Creating a Private Key-Public Key Pair
We require that you generate your own private key because the one that we gave you was generated by us and sent to you over e-mail. We want you to have total control over who gets access to this key. To accomplish this control, you need to generate a new private key for your application in Production that is different from the private key that it uses in the Partner Dev/Test environment.
Last updated: November 2012
This topic contains the following sections.
The key that you are about to create is your application’s private key.
- Store it somewhere safe.
- Do not include it in any e-mail messages.
- Limit access to the key to only those people who must have access.
Minimizing the number of servers that know your key reduces the chances of that key being compromised.

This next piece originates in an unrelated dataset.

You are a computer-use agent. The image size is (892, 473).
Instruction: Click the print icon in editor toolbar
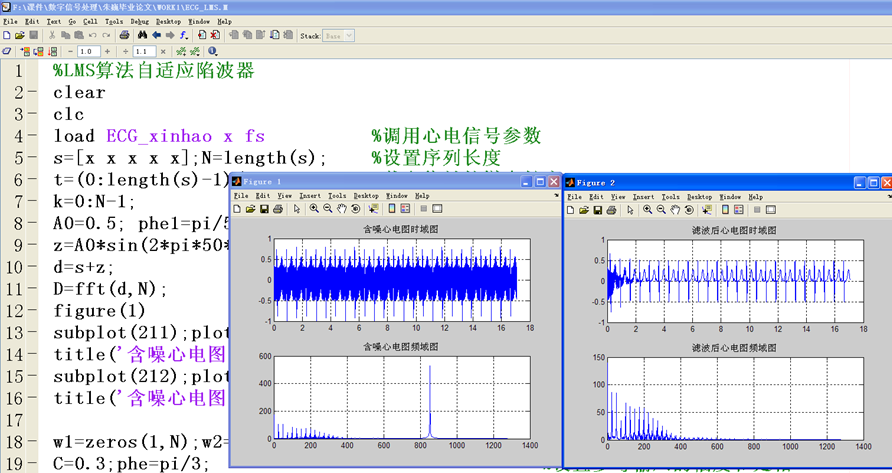[x=123, y=35]
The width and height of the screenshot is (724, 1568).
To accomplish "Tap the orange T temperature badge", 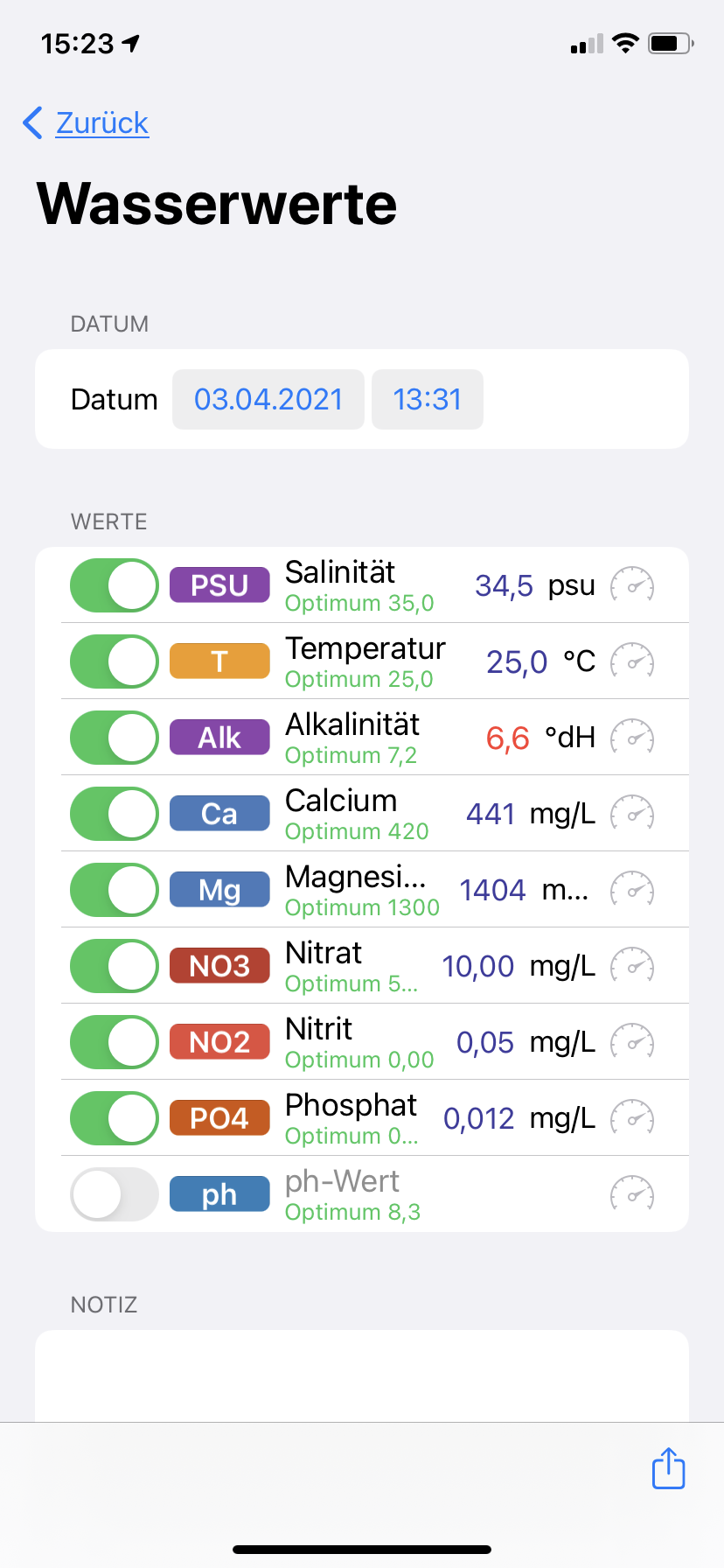I will [219, 662].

When preparing to go live, you must generate a public certificate that matches your private key, and then send that certificate to the Microsoft HealthVault team so that it can be registered on our server.
If you already had a PFX with this name installed on the server, you must uninstall it.
To uninstall the old PFX:
Open the Certificates MMC console for the local machine store. For information about opening the Certificates MMC console, see How to: View Certificates with the MMC Snap-in.
Open the Personal folder, and then open the Cetificates subfolder.
Right-click the old certificate and select Delete.
Old certificates are not cleanly deleted if a process currently has them open. You may need to shut off any Web server instances that are currently running.
Makecert.exe creates a private certificate and loads it on the machine on which you are running makecert, in LocalMachine\My (your personal store on the local machine). Makecert also creates a corresponding public certificate that matches the installed private key, and places it in the file specified in the command line. The public certificate is DER encoded.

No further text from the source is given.